La Repubblica tutela il paesaggio e il patrimonio storico e artistico della Nazione.
Così recita l’art. 9 della nostra bella Costituzione. Queste 13 parole assegnano un dovere molto preciso ai governanti che dal dopoguerra si misurano, a tutti i livelli amministrativi, con la gestione del territorio italiano che, per le sue qualità, richiede delicatezza e moderazione.
Tutelare. Un verbo appartenente alla categoria dei premonitori. Sicuramente dettato da uno stato di preoccupazione. Perché tutelare sta ad indicare la necessità di adottare precauzioni per difendere o salvaguardare beni, diritti o altro, così da proteggersi da persone o cose. Ed infatti, c’era proprio di che preoccuparsi.
Preoccuparsi del dilagare di un altro principio sancito da un articolo non formale ma sostanziale: La Repubblica Italiana è fondata sul cemento.
Si assiste da decenni a piani regolatori che in ogni comune hanno previsto espansioni al di fuori delle mura. Centri storici abbandonati e che crollano letteralmente a pezzi. Insediamenti residenziali e commerciali che sommati uno all’altro hanno creato delle città continue, conurbazioni enormi e periferie grigie, anonime e indistinte. Outlet con sconti da capogiro e cittadelle del divertimento che offrono, in zona tangenziale, la bella vita! E poi le infrastrutture, soprattutto quelle autostradali e a scorrimento veloce (veloci sulla carta, perché in realtà sono sempre intasate di lavoratori/consumatori in cerca della via d’accesso alla bella vita), raccordi, rotonde, complanari. Nastri di asfalto la cui costruzione porta con se la trasformazione di veri dipinti. Si parte con cerimonie di posa della prima pietra in aperta campagna, con grano e papaveri sullo sfondo; si termina con inaugurazioni (quando ci si arriva) in paesaggi artificiali, scatoloni prefabbricati e insegne luminose con palmette a luce intermittente.
E’ forse questa, la tutela del paesaggio e del patrimonio storico e artistico della Nazione, voluta dai tanto amati e idolatrati padri costituenti? Fertili pianure agricole, romantiche coste marine, affascinanti pendenze montane e armoniose curve collinari, quotidianamente sottoposte alla minaccia, all’attacco e all’invasione di betoniere, trivelle e ruspe? In Liguria, terminata la terra ferma, hanno iniziato a costruire nel mare. La Padania, che qualcuno immagina come una terra celtica attraversata dal Divino Po, è in realtà una megalopoli che da Torino arriva a Venezia quasi senza soluzione di continuità. La Campania non è più Felix. Il teodolite (quell’attrezzo tipo cannocchiale usato da ingegneri e geometri ai bordi delle provinciali per i rilievi topografici) è il segno premonitore dell’imminente colata di cemento che può verificarsi ovunque e senza nessuno scrupolo, nei posti più impensabili o protetti, in prossimità di un sito archeologico, in piena oasi naturale, a ridosso di un borgo medievale.

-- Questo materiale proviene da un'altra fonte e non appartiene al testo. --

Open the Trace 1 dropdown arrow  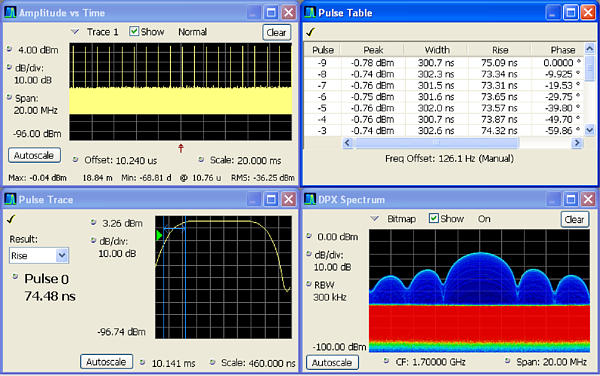tap(75, 32)
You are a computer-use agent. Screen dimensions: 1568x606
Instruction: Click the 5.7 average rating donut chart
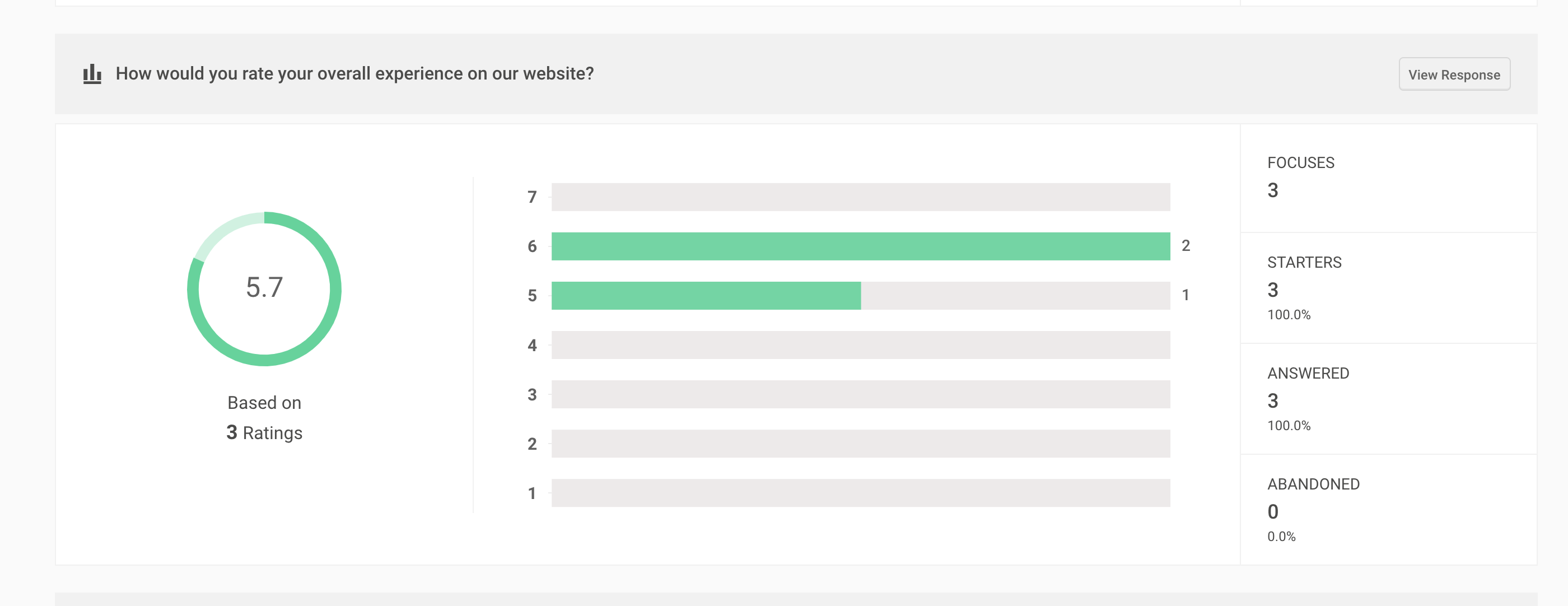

Tutti i sindaci d’Italia, avendo giurato sulla Costituzione, dovrebbero mettere in pratica fin dal primo giorno del loro insediamento un’azione volta alla tutela del paesaggio e del patrimonio storico e artistico della Nazione, purtroppo però tale obbligo costituzionale è stato completamente disatteso lasciando campo libero ad una politica urbanistica basata sulla speculazione, sui condoni edilizi e sull’azione selvaggia e barbara di chi ha avvallato, approvato o ha taciuto di fronte all’ispessimento quotidiano della repellente crosta di cemento e asfalto, come la chiamava Antonio Cederna.
E’ stato cavalcato un unico modello di sviluppo: quello iperconsumista e iperindividualista, che tutto divora. Senza alcun rispetto per la storia, per la natura e per i beni comuni. I protagonisti? Trasversali. Chi si ispirava e si ispira al sogno americano, chi sognava e da tempo ormai non sogna più il Sol dell’Avvenir.
Tutto questo può cambiare? Non solo può ma deve!
Dobbiamo disintossicarci dai volantini del 3×2, dagli sconti imperdibili e dagli incentivi per auto da restituire in pedaggi autostradali.
Dobbiamo essere cittadini consapevoli che la crosta repellente di asfalto e cemento non è solo veleno per la terra d’Italia, ma è anche piombo nelle ali dei suoi stessi figli. E che se vogliamo davvero far riprendere il volo a questo paese, che continuiamo a definire il Bel Paese, è necessario prima di tutto amarlo e in qualche caso… mettersi in prima persona davanti al teodolite, per dire NO! BASTA CEMENTO!